I recently encountered a disk failure, for which I got a replacement disk, and successfully replaced the disk as well as completed the resilvering process. I was able to use the raidz2 without issues via samba, but then went to clear the errors as zfs prompted me to, and the command "froze" and had no output. I let it be over the night, and as it was still showing nothing in the morning, I terminated the command, which still didn't do anything, so I just closed down my putty ssh connection to it. After then, I was unable to access the data, import or import the pool no matter what i tried.
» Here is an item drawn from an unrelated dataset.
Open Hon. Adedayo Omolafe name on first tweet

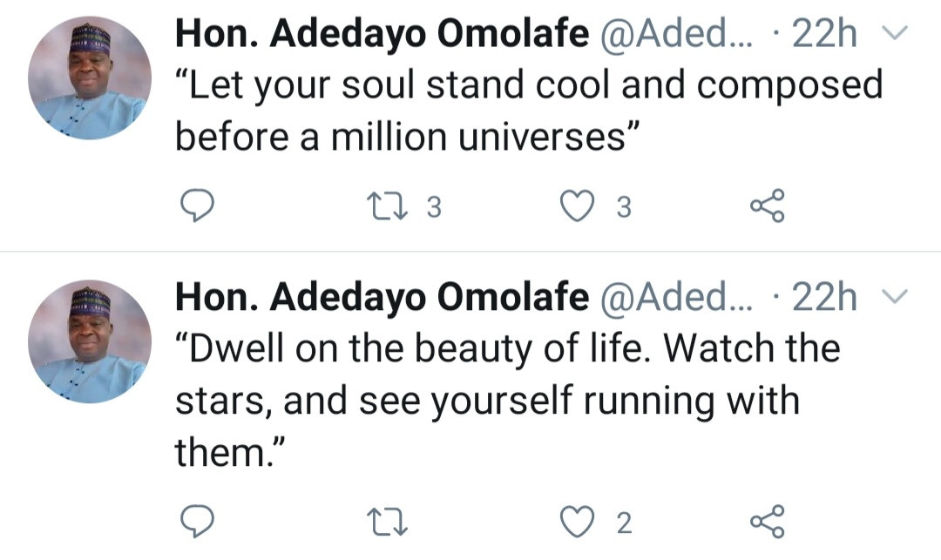pyautogui.click(x=382, y=34)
The system is on ubuntu(host name UBUNTU-SERVER-KVM), and I have another virtual ubuntu installed on it(host name ubuntu-server) which usually accesses the zfs via samba shares (I never figured out how to have it directly accessible in the virtual machines also). I suspect I may have done part of the zfs work on the main ubuntu-kvm, and part of it on the virtual ubuntu installation. I fear this caused my issues, and I'm unable to import the pool in any way. The ubuntu-kvm machine's zpool.cache show the "old" pool setup, with the dead drive and not the new one. Which seems to confirm that I mistakenly did the resilver on the virtual ubuntu machine, instead of the ubuntu-kvm that usually had the zpool.
I have a feeling that if I could somehow correct the paths the pool is trying to import, my data would still be there as the resilvering process completed and I was able to access it previously. The virtual ubuntu refers the its drives as "/dev/vd*" and the ubuntu-kvm hosting the virtual machine shows them as "/dev/sd*".
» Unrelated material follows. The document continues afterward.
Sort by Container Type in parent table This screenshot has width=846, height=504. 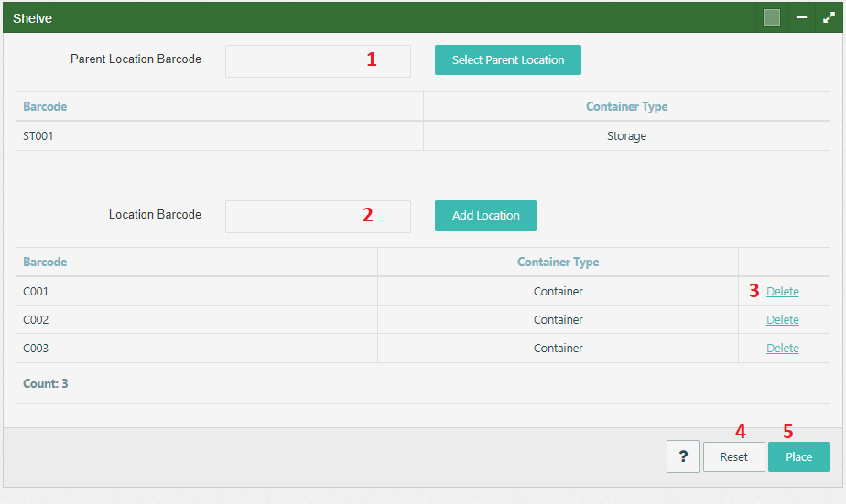(626, 107)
Anyone has any ideas what I can do next to recover the data? Yes, I do have the most critical parts backed up in the cloud, but there are plenty of other things lost that I'd much rather they weren't :)
Here's some info that's hopefully helpful:
import attempts
user@UBUNTU-SERVER-KVM ~> sudo zpool import
pool: tank
id: 3866261861707315207
state: FAULTED
status: One or more devices were being resilvered.
action: The pool cannot be imported due to damaged devices or data.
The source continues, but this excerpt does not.